Screening mammography available at all locations.
Diagnostic mammography available at Red Bank and Tri-County.
What are the different types of mammograms?
- Screening Mammogram. A screening mammogram is an x-ray examination of the breasts that includes two views of each breast. This procedure is done when a patient shows NO sign of symptoms. The screening mammogram does not require a prescription unless the patient is younger than thirty-five (35) years of age. During the time of the examination, the patient does not meet with a radiologist or surgeon. Results are given to the patient through mail within ten (10) days of procedure or by telephone from the Pink Ribbon Center office. Waiting for comparison films may delay receipt of your results.
- Diagnostic Mammogram. A diagnostic mammogram is an x-ray examination of the breast that includes two or more views of each breast. This procedure is done when a patient shows signs of symptoms, such as a lump, change in breast contour, dimpling, bleeding, or discharge from the breast. A diagnostic mammogram does require a prescription from a referring physician who is able to follow the patient’s continued breast health. Additional mammography images or other imaging will also be performed. Results are given in person through a meeting with a radiologist or surgeon to discuss.
What does it feel like to have a mammogram?
When receiving a mammogram, you will change into a patient gown, removing your clothes from the waist up. Once in the exam room, the technologist will ask you about your general health and about breast health concerns.
X-rays of each breast will be taken. The x-rays are taken while applying compression to your breast. Although the pressure may be uncomfortable, it is essential to obtain quality images. Compression is important as it allows us to see more breast tissue with less radiation. A few patients say that the compression during a mammogram is painful, but most patients say there is only brief discomfort that lasts seconds.

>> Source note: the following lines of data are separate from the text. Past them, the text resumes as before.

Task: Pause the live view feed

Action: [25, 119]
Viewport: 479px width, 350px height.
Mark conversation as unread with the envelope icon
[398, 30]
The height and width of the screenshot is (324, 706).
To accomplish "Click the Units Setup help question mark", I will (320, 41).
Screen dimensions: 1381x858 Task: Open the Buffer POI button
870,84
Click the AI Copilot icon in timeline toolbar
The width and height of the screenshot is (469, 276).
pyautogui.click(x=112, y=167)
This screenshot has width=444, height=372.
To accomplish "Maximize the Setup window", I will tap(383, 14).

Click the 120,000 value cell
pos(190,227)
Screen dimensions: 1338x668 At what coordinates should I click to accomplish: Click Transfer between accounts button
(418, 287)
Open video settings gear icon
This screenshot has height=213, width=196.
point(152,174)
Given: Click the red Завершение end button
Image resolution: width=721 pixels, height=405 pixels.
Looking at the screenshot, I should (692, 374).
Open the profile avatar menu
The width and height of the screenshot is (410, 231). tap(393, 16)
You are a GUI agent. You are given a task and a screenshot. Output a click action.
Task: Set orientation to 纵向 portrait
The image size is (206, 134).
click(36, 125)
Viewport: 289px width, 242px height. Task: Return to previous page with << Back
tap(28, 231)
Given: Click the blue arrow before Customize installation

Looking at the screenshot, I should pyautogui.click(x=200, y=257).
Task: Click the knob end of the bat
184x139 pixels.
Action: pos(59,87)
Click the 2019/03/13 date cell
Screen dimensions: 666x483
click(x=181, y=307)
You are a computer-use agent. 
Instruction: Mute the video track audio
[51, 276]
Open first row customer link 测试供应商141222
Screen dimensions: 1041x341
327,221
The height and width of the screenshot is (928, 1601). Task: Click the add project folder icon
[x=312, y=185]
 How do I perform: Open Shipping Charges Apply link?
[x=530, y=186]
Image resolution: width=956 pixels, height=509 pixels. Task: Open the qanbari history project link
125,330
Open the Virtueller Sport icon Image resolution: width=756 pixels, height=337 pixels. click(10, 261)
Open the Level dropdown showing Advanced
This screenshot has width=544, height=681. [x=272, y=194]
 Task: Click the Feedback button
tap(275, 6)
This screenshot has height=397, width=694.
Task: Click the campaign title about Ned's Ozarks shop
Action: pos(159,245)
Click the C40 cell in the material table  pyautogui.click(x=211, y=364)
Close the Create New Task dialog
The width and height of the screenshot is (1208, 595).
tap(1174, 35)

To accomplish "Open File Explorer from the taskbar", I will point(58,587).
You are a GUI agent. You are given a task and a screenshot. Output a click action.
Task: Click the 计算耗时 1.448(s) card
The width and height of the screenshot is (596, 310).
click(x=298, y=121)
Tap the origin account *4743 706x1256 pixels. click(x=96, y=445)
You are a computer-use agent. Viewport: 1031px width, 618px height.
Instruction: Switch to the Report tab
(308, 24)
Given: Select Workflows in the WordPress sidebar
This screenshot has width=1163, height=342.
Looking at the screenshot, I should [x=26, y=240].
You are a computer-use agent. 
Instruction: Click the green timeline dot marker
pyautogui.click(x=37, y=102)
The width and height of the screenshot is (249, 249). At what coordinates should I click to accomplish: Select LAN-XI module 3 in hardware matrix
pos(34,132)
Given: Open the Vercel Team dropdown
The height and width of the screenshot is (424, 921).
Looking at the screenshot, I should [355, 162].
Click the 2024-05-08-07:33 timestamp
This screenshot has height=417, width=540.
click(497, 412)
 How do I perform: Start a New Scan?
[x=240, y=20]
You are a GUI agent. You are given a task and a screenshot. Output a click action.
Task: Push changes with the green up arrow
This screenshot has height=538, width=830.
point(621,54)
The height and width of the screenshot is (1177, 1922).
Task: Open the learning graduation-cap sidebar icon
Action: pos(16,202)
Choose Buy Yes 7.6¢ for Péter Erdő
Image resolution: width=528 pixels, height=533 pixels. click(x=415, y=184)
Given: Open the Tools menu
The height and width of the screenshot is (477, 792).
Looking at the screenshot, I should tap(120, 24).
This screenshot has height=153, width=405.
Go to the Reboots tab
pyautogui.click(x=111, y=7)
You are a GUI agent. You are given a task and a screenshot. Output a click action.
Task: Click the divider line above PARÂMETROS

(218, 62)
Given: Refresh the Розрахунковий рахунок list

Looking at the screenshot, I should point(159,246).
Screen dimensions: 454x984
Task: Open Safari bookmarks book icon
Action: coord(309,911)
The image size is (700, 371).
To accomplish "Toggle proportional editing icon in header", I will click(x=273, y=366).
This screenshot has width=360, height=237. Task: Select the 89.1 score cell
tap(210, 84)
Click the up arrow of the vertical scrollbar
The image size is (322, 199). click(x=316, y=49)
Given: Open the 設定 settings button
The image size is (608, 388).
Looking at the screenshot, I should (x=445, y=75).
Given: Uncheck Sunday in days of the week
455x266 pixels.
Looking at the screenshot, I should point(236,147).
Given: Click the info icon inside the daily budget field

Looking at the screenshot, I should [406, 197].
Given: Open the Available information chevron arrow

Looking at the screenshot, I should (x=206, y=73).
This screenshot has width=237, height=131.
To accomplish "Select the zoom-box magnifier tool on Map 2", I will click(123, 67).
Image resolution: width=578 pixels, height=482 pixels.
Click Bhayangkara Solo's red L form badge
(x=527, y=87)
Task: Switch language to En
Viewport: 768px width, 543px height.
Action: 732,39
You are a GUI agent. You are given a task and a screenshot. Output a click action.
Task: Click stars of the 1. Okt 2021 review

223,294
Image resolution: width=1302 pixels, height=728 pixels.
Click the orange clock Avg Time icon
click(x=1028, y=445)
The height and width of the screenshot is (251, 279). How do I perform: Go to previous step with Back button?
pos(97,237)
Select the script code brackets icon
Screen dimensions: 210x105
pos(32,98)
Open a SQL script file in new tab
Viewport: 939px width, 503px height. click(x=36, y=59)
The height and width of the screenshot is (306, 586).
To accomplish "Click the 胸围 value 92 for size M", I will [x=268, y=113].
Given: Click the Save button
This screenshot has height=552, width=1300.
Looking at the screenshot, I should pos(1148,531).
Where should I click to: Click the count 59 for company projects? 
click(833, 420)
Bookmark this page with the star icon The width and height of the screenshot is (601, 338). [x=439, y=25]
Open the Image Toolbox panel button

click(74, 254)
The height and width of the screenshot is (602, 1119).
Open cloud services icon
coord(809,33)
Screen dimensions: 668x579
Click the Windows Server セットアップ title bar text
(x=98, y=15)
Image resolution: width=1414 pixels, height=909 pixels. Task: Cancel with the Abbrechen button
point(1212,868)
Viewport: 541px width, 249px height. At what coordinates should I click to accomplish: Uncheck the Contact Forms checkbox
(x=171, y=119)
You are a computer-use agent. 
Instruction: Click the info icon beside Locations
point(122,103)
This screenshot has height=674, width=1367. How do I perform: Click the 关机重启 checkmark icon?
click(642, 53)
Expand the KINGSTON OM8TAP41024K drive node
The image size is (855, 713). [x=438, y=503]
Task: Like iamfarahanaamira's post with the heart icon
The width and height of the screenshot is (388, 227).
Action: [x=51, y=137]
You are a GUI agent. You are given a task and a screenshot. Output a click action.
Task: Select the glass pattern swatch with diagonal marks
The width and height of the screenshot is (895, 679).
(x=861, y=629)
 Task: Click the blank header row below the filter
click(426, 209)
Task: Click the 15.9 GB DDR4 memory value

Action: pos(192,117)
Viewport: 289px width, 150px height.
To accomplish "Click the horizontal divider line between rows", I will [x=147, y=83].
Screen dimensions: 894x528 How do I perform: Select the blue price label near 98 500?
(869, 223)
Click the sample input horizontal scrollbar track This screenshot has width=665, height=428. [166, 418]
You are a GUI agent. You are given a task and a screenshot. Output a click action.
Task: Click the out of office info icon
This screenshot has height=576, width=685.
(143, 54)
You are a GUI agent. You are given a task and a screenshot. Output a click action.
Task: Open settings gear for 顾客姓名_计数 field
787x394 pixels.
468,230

Your exam will take approximately 10 to 15 minutes.
There are no restrictions placed on you after this procedure. You may eat or drive as normal.
How long does it take to get the results of a mammogram?
You should receive the results within ten (10) business days of your mammogram. If you do not receive results within this timeframe, call your doctor or ProScan Pink Ribbon Center.
Waiting for comparison films may delay receipt of your results. Please call 513-527-7750 if you do not receive your results within ten (10) days. The ProScan Pink Ribbon Center will contact you by phone if further evaluation is needed to complete the exam.
Are mammograms safe?
Yes. Experts agree that the amount of radiation exposure during mammography is minimal and about the same as receiving a dental x-ray. No radiation remains in a patient’s body after an x-ray examination. X-rays usually have no side effects.
Imaging of the breast improves a physician’s ability to detect small tumors. When cancers are small, patients have more treatment options, and a cure is more likely.
What are the benefits of a mammogram?
Mammography is the most sensitive and specific screening test currently available for the diagnosis of breast cancer. Breast imaging improves a physician’s ability to detect small tumors. When cancers are small, patients have more treatment options and a cure is more likely.
The use of mammography increases the detection of small abnormal tissue growths confined to the milk ducts in the breast, called ductal carcinoma in situ (DCIS). These early tumors cannot harm patients if they are removed at this stage. Mammography is the only proven method to reliably detect these tumors. It is also useful for detecting all types of breast cancer, including invasive ductal and invasive lobular cancer.
For patients 50 to 69 years old:
There is good evidence that mammograms reduce the number of breast cancer deaths in patients aged 50 to 69 years if breast cancer is adequately treated after discovery by a mammogram. Studies found fewer breast cancer deaths in patients aged 50 to 69 years who received routine mammograms compared to patients who did not receive routine mammograms.
For patients 40 to 49 years old:
There is some evidence that mammograms may decrease deaths from breast cancer in patients in their forties.
Routine screening recommendations include not just mammograms but also regular physical exams by a doctor and breast self-exams. A combination of all three methods will give you the best chances for early detection.